Determine the concentration of Huntingtin exon one using a UPLC calibration curve based on amino acid analysis detection. Then calculate the amount of DPBS that needs to be added to obtain a concentration of three-micromolar Huntingtin exon one. Dilute the protein to three micromolar by adding the calculated amount of DPBS to the test tube.
Keep the tube on ice until initiation of the aggregation protocol. The validation by electro-microscopy and other technique has to be performed in order to validate that the disaggregation protocol was successful in removing any preformed aggregates. The complete amino acid sequence of the expressed fusion protein is shown here.
A schematic of the plasmid and expressed fusion protein is displayed here. His-SUMO Huntingtin exon one expresses at a medium level, and most of the fusion protein is present in the soluble fraction after lysis, both for the 23 glutamines and 43 glutamine variant. Both the wild-type and mutant fusion protein can be enriched to approximately 80%purity by immobilized metal affinity chromatography.
Cleavage of the His-SUMO tag and purification of Huntingtin exon one are shown here. The original fusion protein peak is consumed, and two new and well-separated peaks corresponding to the His-SUMO tag and Huntingtin exon one appear. Both Huntingtin exon one 23 glutamines and 43 glutamines can be separated from the His-SUMO tag by reversed phase HPLC and were obtained in high purity as shown by UPLC, MS, and SDS-PAGE analysis.
The aggregation kinetics of m-Huntingtin exon one fibril formation as determined by a sedimentation assay shows complete depletion of soluble protein after 48 hours of incubation. CD spectroscopy of the protein secondary structure shows a shift of Huntingtin exon one 43 glutamines from unstructured to the beta-sheet-rich conformation. This structural change is accompanied by the formation of long fibrillar aggregates as observed by TEM.
Once mastered, this method for the expression and purification of Huntingtin exon one can be carried out in three days if it's performed properly. While attempting this procedure, it's very important to remember that Huntingtin exon one proteins, especially protein with expanded polyglutamine stretch, have a very high propensity to aggregate. Thanks to this method, we're able to produce sufficient Huntingtin exon one proteins and perform previously inaccessible studies to investigate the structure, aggregation, and toxicity of the protein and to develop new assays to detect and quantify disease-associated form of Huntingtin exon one.

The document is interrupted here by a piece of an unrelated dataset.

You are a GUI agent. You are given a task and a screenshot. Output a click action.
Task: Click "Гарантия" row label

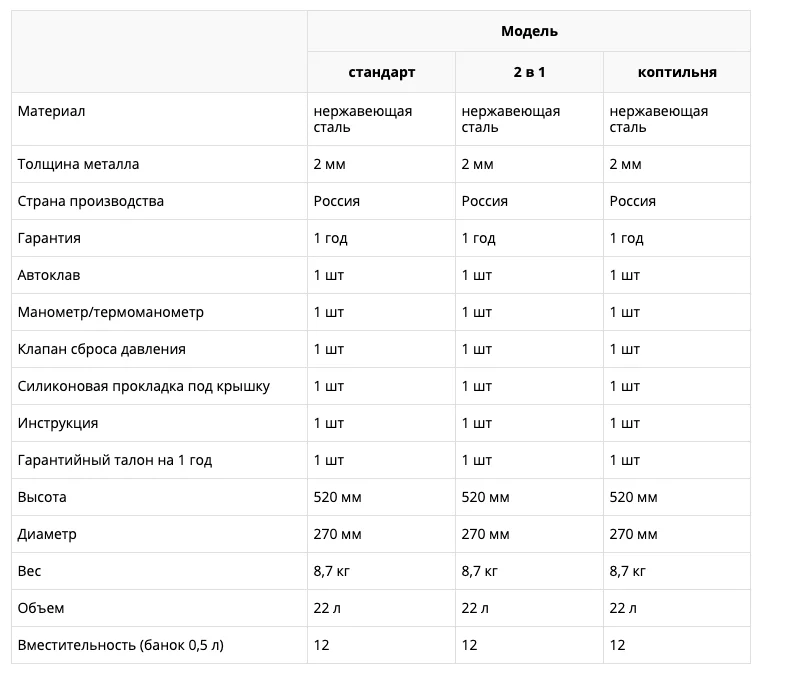49,238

The stability and high solubility of the SUMO fusion protein provides greater flexibility in manipulating the protein and allows introduction of modification in the context of the fusion proteins that would otherwise not be possible after cleavage. We hope that the simplicity and efficiency of this method will eliminate the need of using nonnative sequences and model systems and encourage researcher from different discipline to join our quest to understand the biology of this important protein and develop effective therapeutics for the treatment of Huntington disease.